# Schedule D Case III Assessment



## valc (22 Feb 2006)

Can foreign rental income from differnet countries be aggregated to give overall net sum taxable in Ireland (net of foreign tax paid in double tax treaty countries) - or is rental income from different properties and countries to be treated individually when calculating a potential Irish tax liability?


Tnx

valc


----------



## Ham Slicer (22 Feb 2006)

valc said:
			
		

> Can foreign rental income from differnet countries be aggregated to give overall net sum taxable in Ireland



Net of expenses not net of foreign tax.

So, profit France 50K tax paid 10K, profit Spain 40K tax paid 8K.  You return Case III 90K and claim Double taxation relief of 18K.  You don't return 72K rents.

I think that's what you're asking.


----------



## valc (22 Feb 2006)

Thanks Ham Slicer.
That answers my question!


----------



## Ham Slicer (22 Feb 2006)

It's worth noting that if a DTA didn't exist it would be the 72K figure you would use with no double tax claim.


----------



## diroche (25 Aug 2006)

Hi,

I might be wrong, but I thought you would have to declare the full profit of 90k and you only get a credit for tax paid if that country has a double tax treaty with ireland?

I am completing a form 11 at the moment - do I need to declare which country the property is in in order to get the tax credit?


----------



## Ham Slicer (25 Aug 2006)

diroche said:


> Hi,
> 
> I might be wrong, but I thought you would have to declare the full profit of 90k and you only get a credit for tax paid if that country has a double tax treaty with ireland?
> 
> I am completing a form 11 at the moment - do I need to declare which country the property is in in order to get the tax credit?



Read my first reply - that's exactly what I said.


----------



## diroche (25 Aug 2006)

Sorry,

I should have been more specific - I was referring to this quote:



Ham Slicer said:


> It's worth noting that if a DTA didn't exist it would be the 72K figure you would use with no double tax claim.



I have a rental property in turkey (no double tax treaty).

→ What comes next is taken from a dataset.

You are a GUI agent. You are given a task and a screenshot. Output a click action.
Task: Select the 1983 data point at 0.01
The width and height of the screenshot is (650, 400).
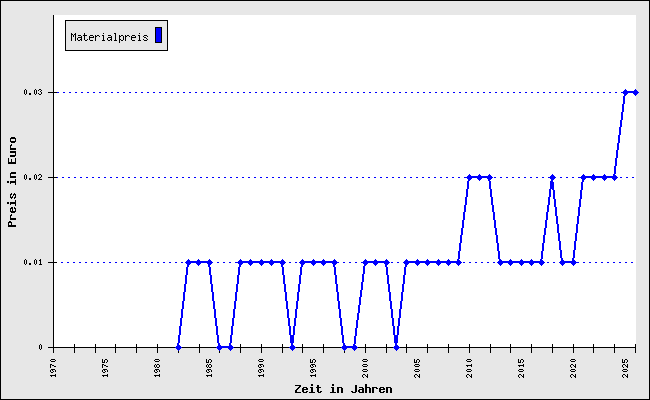[x=189, y=262]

Is this how it works:
Rental Profit: 10,000
Turkish Tax: 2,500
Profit to include on Irish tax return: 7,500

do I have to declare anywhere in the tax return form12 if I am claiming a deduction for foreign tax paid (and whether the country is treaty or non-treaty)?


----------



## Pegasus (26 Aug 2006)

_


Ham Slicer said:



			Net of expenses not net of foreign tax.
		
Click to expand...

_


Ham Slicer said:


> _So, profit France 50K tax paid 10K, profit Spain 40K tax paid 8K. You return Case III 90K and claim Double taxation relief of 18K.  Quote]_
> 
> 
> If the irish tax on the french rent would have been 7k and on the spanish 14k I think you can only claim 7k on the french and 8k on the spanish - total 15k. ie. you can't offset the extra french tax against the spanish bit.


----------



## diroche (29 Aug 2006)

i have been researching the irish tax relief avaiable on foreign rental income tax paid under a double tax agreement and I found the following document on the revenues website:
[broken link removed]

i looks to be a complicated calculation and is different from the advice on some threads that say you get relief on the full amount of foreign tax paid under double tax agreements (up to the max of your actual irish tax charge).

has anyone any experience of how the calculation works, or a simplified version of the revenues calculation (for just rental income)? i am completing my form12 and am worried about underpaying my tax if i claim tax relief on the full amount of foreign income.

any advice appreciated...


----------



## asdfg (4 Sep 2006)

I was under the impression that you first calc the return due in the foreign country and pay the tax accordingly. You then calc the tax due as though the property was an Irish property deducting amounts allowed under Irish law and calc the tax accordingly. You then deduct the tax paid in the foreign country assuming a double tax agreement exists and pay the balance to Irish revenue.


----------



## jpd (5 Sep 2006)

No, it more complex than that. The calculation is explained in detail inb the above brochure, along with an example. If you go through the different steps, it appears almost simple and logical.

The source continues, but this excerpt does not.